Villainess, The

Also rented (on iTunes) the South Korean action flick The Villainess, a movie of which I’m of two very contradictory minds.
 
You will not find a more intense, thrilling, and exciting action movie this year. The action scenes in this film – all 3 1/2 of them – are some of the most alive, chaotic, and mesmerizingly cool scenes I’ve seen in years. The camera just moves actively around the actors and the stunts, more chaotically than anything I’ve seen, but always keeping things intense and understandable. It’s got some shaky-cam, but that shaky-cam is NOT hiding anything. I had more disbelieving laugh-out-loud moments in this flick than anything I’ve seen in years.
 
The opening six minutes starts out first person as our hero burst into a building and takes out people left and right.

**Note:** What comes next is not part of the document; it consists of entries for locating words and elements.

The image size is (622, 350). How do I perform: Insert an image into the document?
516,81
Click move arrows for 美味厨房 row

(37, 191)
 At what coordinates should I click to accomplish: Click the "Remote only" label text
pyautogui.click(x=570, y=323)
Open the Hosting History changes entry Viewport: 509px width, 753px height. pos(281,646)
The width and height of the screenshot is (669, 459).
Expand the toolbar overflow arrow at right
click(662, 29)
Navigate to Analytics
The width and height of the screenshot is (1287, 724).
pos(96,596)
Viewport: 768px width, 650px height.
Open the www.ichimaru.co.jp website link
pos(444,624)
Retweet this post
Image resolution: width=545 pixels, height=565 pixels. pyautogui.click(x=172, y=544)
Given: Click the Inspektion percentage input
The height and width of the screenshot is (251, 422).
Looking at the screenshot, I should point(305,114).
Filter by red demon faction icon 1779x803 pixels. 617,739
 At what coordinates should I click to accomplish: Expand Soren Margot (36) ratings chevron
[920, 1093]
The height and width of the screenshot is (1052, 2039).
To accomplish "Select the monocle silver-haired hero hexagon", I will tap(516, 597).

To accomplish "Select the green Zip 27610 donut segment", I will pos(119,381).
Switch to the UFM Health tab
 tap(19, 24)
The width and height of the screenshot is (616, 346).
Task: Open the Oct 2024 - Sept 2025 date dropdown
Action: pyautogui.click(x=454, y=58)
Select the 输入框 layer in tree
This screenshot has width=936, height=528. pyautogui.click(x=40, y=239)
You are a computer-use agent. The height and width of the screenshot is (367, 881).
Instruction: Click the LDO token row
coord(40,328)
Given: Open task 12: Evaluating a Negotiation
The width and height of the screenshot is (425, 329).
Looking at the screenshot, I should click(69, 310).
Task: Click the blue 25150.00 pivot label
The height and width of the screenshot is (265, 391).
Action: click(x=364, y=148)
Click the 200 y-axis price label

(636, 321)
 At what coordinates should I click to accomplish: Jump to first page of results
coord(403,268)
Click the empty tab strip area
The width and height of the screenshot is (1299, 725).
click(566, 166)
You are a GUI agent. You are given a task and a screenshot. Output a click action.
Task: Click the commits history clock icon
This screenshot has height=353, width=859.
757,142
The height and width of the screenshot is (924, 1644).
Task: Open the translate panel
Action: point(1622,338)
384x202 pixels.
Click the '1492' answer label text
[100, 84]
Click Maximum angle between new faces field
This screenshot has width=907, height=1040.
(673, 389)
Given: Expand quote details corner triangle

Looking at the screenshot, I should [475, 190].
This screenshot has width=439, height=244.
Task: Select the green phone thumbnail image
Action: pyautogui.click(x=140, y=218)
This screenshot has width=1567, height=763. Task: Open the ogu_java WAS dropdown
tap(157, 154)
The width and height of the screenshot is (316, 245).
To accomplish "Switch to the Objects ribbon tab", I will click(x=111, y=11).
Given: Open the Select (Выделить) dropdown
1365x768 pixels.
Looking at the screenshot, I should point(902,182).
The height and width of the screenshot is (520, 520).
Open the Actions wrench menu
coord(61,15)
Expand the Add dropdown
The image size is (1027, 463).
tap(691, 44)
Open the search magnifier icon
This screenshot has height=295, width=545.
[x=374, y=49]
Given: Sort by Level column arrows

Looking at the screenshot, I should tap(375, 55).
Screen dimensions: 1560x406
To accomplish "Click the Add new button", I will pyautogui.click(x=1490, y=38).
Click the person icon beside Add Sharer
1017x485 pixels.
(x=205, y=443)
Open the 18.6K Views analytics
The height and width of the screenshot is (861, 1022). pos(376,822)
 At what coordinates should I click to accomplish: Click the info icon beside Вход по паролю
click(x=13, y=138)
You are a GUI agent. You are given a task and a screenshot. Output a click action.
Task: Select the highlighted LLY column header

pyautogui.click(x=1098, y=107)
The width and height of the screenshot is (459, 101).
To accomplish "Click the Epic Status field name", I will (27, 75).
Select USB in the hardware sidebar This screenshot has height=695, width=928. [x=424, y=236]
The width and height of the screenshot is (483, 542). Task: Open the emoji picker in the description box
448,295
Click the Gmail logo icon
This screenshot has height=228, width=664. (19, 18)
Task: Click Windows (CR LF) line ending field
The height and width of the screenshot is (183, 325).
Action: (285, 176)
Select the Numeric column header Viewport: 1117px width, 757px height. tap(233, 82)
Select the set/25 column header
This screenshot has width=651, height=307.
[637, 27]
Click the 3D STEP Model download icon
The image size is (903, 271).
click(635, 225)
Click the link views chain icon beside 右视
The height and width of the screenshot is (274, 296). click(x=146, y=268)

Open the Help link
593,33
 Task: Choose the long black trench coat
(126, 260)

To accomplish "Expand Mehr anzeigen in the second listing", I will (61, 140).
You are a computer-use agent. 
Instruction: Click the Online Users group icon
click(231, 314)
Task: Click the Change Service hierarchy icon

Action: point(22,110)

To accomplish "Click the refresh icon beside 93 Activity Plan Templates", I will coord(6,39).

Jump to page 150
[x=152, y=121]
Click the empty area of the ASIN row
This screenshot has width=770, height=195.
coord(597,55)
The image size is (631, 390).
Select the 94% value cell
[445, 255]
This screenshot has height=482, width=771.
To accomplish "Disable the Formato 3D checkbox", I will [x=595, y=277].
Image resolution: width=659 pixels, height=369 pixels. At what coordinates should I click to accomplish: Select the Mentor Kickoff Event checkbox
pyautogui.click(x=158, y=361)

It’s like the movie saw the hallway scenes in Oldboy, The Raid, and any number of Netflix Marvel movies and basically said, “Hold my beer”. It’s a fantastic scene followed up later by a great chase scene… three motorcyclists sword-fighting side-by-side down a narrow tunnel… and later an equally frenetic battle aboard a bus.
 
All three (and a half) action set pieces make this movie ALMOST worth watching. But that’s about twenty minutes of a two hour movie. The rest of the movie shares a lot of DNA with La Femme Nakita… our hero (the titular Villainess) is captured after her opening brawl and is turned into a government (?) assassin. Which is weird since she just took down a drug lab single-handedly. And that where things gets muddled. The movie includes a number of confusingly edited-in flashbacks, telling you the main characters backstory and motivation. But it’s not done well and is confusing… It had me wondering if the opening scene wasn’t meant to be a later scene..
 
Also not helping is the lack of charisma of the lead actress. Whether she’s been directed to have no emotion or if that’s her limit as an actor, I don’t know. But it’s hard to get into her story when she’s not giving anything back… except some great action scenes (and I’m not sure how of that was her first stunt doubles given how much editing and production those scenes probably went through).
 
So the movie isn’t completely unwatchable, but I got the sense I’d have gotten a lot more out of the experience just watching the cool parts on YouTube and skipping the humdrum drama and perplexing and confusing story. If you like your kung-fu action fast-paced and VERY bloody, there’s something to admire here. If you demand better storytelling, there’s plenty of other flicks to watch.